As a lot of domainers can confirm, end users can sometimes behave in an unpredictable manner and seemingly straightforward negotiations can end abruptly.
For example, maybe you’re involved in a negotiation and everything goes well initially. You quote a price, the other party gets back to you with a counter offer, you reply with a new price and so on.
Then, right when you’re close to the proverbial finish line and try to close with something along the lines of “meet me at $x and we have a deal” (where $x is a reasonable amount that seemingly represents a good/obvious compromise, for example if your previous position was $1,500 and the other party’s position was $1,400, $x could be something like $1,450), the end user goes silent.
Maybe after a while, you follow up.
Still nothing.
It may seem strange that all it took was an extra 50 bucks for the other party to lose interest but things like this happen more often than you think. Now of course, some domainers blame themselves for insisting with that extra amount but the truth is that sometimes, end users behave in a weird manner and not necessarily because you did something wrong.
Sure, maybe you made mistakes at one point or another throughout the negotiation process but again, strange situations such as the end user losing interest over something like 50 dollars sometimes occur. Not because you did something wrong, not because you went overboard but just… well, because 🙂
You will try to find explanations. You will try to analyze each and every email in order to figure out what on Earth went wrong but the truth is, some situations just cannot be explained. As a domainer, it might be a good idea not to obsess about such email exchanges. Instead, put them in a drawer labeled “weird negotiations” somewhere in your brain and move on.

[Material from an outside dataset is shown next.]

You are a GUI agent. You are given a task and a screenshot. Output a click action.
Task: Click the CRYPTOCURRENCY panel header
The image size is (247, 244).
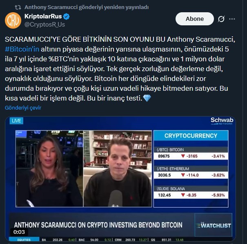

March 14th, 2014 at 4:41 pm
I Agree 100%.
March 14th, 2014 at 4:46 pm
I believe a small percentage of domainers actually do what you say to other domainers for spite, jealousy or dislike. After all, domaining is a competitive business. So, some logical explanations might be what i mention here.
March 14th, 2014 at 10:04 pm
This happened very recently to me.
I got an unsolicited offer. I asked for a little more and got a better offer but then couldn’t get any communication with tentative
buyer or broker. I asked the broker to help but this took almost a week.
Broker eventually said he had another similar domain problem with
the tentative buyer. I think sales that fail are about 50%.
March 15th, 2014 at 1:59 am
Whenever this happen you wonder if it was something you did. You go through the emails you sent and received just as Andrei hoping to find what you did wrong so you can correct it for next time but a lot of the time it is not anything you cannot pin point so you just have to forget about it and move on to the next deal.
March 15th, 2014 at 2:34 am
@Ken,
Very true. It’s part of rigors of the trade, and life actually.